Starting with fake COVID causes, cures, and the mainstreaming of the conspiracy theory QAnon online, 2020 was a year people fell down rabbit holes and entered the realm of the surreal.
"The pandemic has offered QAnon a way to kind of worm itself into the lives of people who are home all the time now, don't have much to do, maybe aren't working or aren't working as much, are cut off from their family and their community structures," says Mike Rothschild, a conspiracy theory researcher.
The year of conspiracies ended with one that cut to the very heart of democracy — false claims of election fraud.
"Day after day, it appears to these people who exist in this disinfo-verse that something new and outrageous and shocking has happened. And, you know, in their belief, 'Why can't people see what's going on?'" says Mike Caulfield, a digital literacy expert at Washington State University Vancouver.
And it only grew more intense in January after rioters stormed the nation’s Capitol building.
Conspiracy theories and disinformation may have found their way into your own social circle. But efforts to pull people out of rabbit holes, and prevent them from crawling in in the first place, are also developing in many forms, including online games.
"We take real social media profiles, Twitter, Facebook and Instagram," says Darren Linvill, a disinformation expert at Clemson University. "Some of them are real people. Some of them are created troll accounts. And we have the user guess, 'Is it a troll or is it a real person?'"
News literacy courses are educating younger generations, teaching them about biases, propaganda, and how algorithms control what they see.
"We're growing up immersed in technology and all these articles and things. So we really need to learn how to navigate that before we get older so we're not surrounded by false news," a student named Sara Tewelde told Newsy.
Experts are breaking down some disinformation tactics.
"There's a phenomenon called 'just asking questions' where you were not yourself saying this is true, this happened," says Renee DiResta, research manager at the Stanford Internet Observatory. "You're instead insinuating or making a dark allegation or a hint that perhaps this other thing could be true.
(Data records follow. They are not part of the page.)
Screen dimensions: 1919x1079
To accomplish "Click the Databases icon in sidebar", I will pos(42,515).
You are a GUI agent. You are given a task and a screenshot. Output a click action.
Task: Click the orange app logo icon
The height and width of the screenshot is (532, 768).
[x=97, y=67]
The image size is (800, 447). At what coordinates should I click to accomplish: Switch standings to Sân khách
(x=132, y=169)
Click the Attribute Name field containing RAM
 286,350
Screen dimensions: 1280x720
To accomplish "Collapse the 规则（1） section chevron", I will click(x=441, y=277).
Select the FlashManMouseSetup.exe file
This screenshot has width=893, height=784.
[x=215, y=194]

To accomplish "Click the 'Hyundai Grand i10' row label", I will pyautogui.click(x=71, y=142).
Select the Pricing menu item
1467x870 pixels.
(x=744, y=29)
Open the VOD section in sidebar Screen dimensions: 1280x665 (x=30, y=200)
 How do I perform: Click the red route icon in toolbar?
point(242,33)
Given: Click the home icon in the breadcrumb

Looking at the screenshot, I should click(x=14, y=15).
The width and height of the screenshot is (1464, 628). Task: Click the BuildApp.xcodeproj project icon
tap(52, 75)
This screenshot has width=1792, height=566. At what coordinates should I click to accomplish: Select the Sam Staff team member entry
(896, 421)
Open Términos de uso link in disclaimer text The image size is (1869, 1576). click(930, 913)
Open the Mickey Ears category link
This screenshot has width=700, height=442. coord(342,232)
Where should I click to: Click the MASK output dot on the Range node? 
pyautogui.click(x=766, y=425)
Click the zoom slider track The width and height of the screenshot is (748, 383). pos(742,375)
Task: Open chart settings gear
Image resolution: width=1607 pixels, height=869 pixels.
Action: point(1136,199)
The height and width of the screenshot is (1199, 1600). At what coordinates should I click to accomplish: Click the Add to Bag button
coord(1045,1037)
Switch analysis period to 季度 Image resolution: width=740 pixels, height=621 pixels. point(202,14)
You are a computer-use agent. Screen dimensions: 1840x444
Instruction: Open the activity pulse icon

The vague insinuations provide an opportunity for people who are inclined to try to connect the dots."
Analysts say bad actors often target people’s emotions so they post before thinking.
"The ones who are seeding the narratives know that if they're including something like a warning of a violence or a safety related issue, we are most likely to, as the recipients, be seized by that information, become afraid immediately and then want to warn our entire networks," says Cindy Otis, a former CIA analyst and vice president of analysis at Alethea Group.
That’s one reason why social network analysis firms have gotten better at exposing foreign influence operations before they gather traction.
"The way this operation works was that they were running accounts on LinkedIn and they were running accounts on different social platforms," says Ben Nimmo, director of investigations at Graphika. "And using those accounts, they would approach bloggers and they would approach particularly novice journalists and say, hey, we're a new outlet, do you want to write for us?"
Still, national security officials say bad actors thrive on Americans with uninformed and polarizing ideologies.
"We've seen our adversaries, instead of using the trolls and the bots, taking organic American ideas and amplifying them, which has really been problematic," former Director of the National Counterintelligence and Security Center William Evanina told Newsy. "And I think it's the next step up in capability."
While the pandemic has created more opportunities for conspiracies to thrive, it has also compelled social media companies to take more responsibility for what people post.
"What's happening in an interesting way is the platforms have recognized this as an opportunity to take action against some of these communities," says Kate Starbird, a disinformation expert at the University of Washington. "They can now say, 'It's not just political, it's not just about votes. This is about lives.'"
Experts want people to think more about their roles in society — warning, after deadly protest, that the more hate-filled our rhetoric, the deeper, darker, and more dangerous our rabbit holes become.